Le Sud, monde arabe en tête, par la progression exponentielle de ses facebookers et bloggeurs, par ses multiples et bruyants réseaux socio-cybernétiques, semble avoir enjambé utilement – au plan politique dumoins- cette fracture, ayant donné des preuves tangibles de l’impact substantiel de son monde virtuel sur son monde réel. Ce qui, en soi, compte le plus, après tout, au stade d’aujourd’hui dans l’intégration sociale des TIC et dans la marche de la «société de l’information». Intégration sociale inattendue pour les gouvernants puisqu’elle bouleverse l’établi et provoque/porte changement plus ou moins radical. Assistons-nous à un stade de «relance de l’histoire» dans le monde arabe, la «fin de l’histoire» de Fukuyama étant bien enterrée. Il y a un siècle, la «renaissance» («Annahda», la «Movida» arabe des années 20/30) par la culture (roman, poésie, théâtre, traductions…) poussait à la reconfiguration/changement du régime arabe. La renaissance actuelle, par les manifestations politiques et l’occupation des rues et des places sonne le glas de ce régime hérité depuis.  

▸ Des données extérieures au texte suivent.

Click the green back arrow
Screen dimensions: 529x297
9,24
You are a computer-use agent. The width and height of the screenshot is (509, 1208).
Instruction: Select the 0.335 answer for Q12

A l’occasion de la crise de tous les indignés, au Nord comme au Sud, force est de constater qu’on retrouve sur les deux rives, le même «casting» de la rébellion, en ces années : une «foule virtuelle» qui s’organise et se solidarise dans des réseaux cyber-sociaux, menée/initiée par des «commandos pétitionnaires», avant de faire descendre dans les rues et sur les places publiques des hordes réelles et plus ou moins décidées, n’usant généralement que de la contestation pacifique, sans recours à la violence   (il y a un siècle, la rébellion des «mouvements anarchistes» y avaient recours). En face, au Nord comme au Sud, on assiste à de comparables pratiques et velléités d’OPA de la part de vieilles structures, cadres et chapelles, pour tenter de contenir/récupérer ces mouvements d’indignés : appareils d’État, partis politiques, vieux leaderships de gauche…Mais le plus souvent, au profit du populisme et de l’extrémisme : l’intégrisme religieux au monde arabe, le néofascisme au Nord (France, Italie, Autriche, Scandinavie, …).

Et la médiasphère
dans tout ça ?
Au Nord, cette question n’arrive pas encore à se trouver une place importante, une colonne de journal, un temps d’antenne, une tribune académique de recherches, tant la boucle et le tourbillon des «news» sur les bourses et la dette souveraine, les sommets de la finance, les «mea culpa» des économistes et des gouvernements chancelants obstruent la place publique, l’Agora du débat public. Au Sud, au contraire, la médiasphère est au cœur de la tempête, à cause de sa pesanteur néfaste, passée et présente, sur la gouvernance, sa myopie sur le séisme en cours (cas des pratiques des chaines TV aux mains de l’État). Mais à cause aussi de ses promesses bien réelles d’aider au changement, voire de lui donner le tempo depuis le cyberespace, depuis la «Net agora» que prolongent et transforment en réalités irréversibles la rue et, espérons-le, les urnes et les isoloirs du vote, dans une réelle et complète transparence en ces contrées, arabes en particulier.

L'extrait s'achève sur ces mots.